▶ _The problem_:
Which lines in the listing below contain "accomplish"? Copy each of them.

▶ _Data listing_:

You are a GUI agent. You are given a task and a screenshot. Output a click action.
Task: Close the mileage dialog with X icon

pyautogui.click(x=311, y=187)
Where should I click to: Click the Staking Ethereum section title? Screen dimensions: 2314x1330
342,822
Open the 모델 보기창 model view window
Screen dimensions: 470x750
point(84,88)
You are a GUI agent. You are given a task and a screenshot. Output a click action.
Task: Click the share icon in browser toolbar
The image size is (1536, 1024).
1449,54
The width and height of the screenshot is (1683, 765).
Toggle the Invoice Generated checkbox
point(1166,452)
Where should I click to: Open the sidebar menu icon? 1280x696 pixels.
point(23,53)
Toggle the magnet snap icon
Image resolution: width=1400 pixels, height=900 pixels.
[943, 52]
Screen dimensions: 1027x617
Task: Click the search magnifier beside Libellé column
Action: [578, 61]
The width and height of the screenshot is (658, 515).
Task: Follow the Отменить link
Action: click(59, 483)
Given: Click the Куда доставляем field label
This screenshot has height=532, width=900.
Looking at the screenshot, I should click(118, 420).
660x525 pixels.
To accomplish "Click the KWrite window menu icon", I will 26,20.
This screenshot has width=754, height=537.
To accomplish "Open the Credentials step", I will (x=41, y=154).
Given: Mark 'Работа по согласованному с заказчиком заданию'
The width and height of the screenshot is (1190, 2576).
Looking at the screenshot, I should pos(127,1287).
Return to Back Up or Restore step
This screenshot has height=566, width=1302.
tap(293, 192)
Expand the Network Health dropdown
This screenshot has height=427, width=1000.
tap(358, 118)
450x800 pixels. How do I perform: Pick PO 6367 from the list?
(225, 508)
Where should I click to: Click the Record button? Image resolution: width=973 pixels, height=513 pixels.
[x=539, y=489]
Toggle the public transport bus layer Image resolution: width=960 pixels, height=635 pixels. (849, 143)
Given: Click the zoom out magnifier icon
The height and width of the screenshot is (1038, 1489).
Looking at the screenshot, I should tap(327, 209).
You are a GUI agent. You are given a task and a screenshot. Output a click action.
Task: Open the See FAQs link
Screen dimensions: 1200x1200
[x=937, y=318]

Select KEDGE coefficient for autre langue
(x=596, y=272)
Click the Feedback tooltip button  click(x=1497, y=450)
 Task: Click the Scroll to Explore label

▶ _Result for this exercise_:
To accomplish "Click the KWrite window menu icon", I will 26,20.
To accomplish "Open the Credentials step", I will (x=41, y=154).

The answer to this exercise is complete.